Swedish author (1918–1994)

Ingrid Svea Margareta Andersson (24 April 1918 – 12 February 1994) was a Swedish author. Her works focused mainly on the culture of the Norrland region.

== Biography ==
Ingrid Andersson was born and raised on the island of Timrå in the south-western Norrland area of Sweden. Her first novel, Två berättelser (Two Stories) was published in 1975, when she was 57 years old, and describes the life and legends of the people of the south-western Norrland. This was followed the next year by Ensamheten (The Solitude) which told the story of a lonely older woman and inter-generational relations. Ensamheten was translated into English and German. In 1979 Andersson's autobiographical book Barnet (The Child) was published, and was followed in 1982 by Andersson's final book Tillbaka till livet (Back to life) which tells the story of a young woman who suffers aphasia after a car accident.

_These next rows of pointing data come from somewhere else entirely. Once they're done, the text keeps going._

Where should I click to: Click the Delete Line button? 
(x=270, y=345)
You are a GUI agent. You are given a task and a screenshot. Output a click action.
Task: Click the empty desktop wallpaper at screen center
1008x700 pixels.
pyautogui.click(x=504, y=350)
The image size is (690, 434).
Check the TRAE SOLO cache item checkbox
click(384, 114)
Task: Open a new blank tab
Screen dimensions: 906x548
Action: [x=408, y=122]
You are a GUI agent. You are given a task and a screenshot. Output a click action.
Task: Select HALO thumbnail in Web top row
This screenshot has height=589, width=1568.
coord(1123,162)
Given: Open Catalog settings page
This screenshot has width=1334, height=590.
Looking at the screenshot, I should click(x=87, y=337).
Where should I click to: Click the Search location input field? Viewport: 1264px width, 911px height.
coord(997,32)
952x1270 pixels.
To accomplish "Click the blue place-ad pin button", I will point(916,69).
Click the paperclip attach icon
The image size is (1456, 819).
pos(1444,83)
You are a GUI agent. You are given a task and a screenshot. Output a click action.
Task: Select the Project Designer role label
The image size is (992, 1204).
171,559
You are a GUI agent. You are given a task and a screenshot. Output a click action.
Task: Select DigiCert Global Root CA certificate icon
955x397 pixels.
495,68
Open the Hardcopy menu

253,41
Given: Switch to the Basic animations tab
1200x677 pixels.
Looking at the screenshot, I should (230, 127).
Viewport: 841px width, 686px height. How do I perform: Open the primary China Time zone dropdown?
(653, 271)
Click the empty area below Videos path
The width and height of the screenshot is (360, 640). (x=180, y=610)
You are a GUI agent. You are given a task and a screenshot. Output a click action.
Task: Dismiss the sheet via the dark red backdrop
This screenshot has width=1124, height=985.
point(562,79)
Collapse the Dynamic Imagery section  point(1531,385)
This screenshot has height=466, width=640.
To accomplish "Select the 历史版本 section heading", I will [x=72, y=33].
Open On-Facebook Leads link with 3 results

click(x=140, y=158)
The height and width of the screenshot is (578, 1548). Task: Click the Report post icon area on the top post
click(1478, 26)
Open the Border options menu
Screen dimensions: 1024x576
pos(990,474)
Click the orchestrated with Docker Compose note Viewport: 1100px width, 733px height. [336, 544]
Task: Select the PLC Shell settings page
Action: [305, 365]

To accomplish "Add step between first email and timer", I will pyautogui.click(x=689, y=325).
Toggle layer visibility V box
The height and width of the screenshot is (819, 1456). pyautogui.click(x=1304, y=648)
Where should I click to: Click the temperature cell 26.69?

Andersson won the Norrlands Litteraturpris for Norrland Literature awarded by the Norrländska litteratursällskapet in 1977, and the Landsbygdens författarstipendium for rural authors awarded by the Studieförbundet Vuxenskolan in 1978. She also received the Sundsvall commune's 1975 Kulturstipendium and made appearances on Swedish radio.

Andersson died on 12 February 1994, at the age of 75.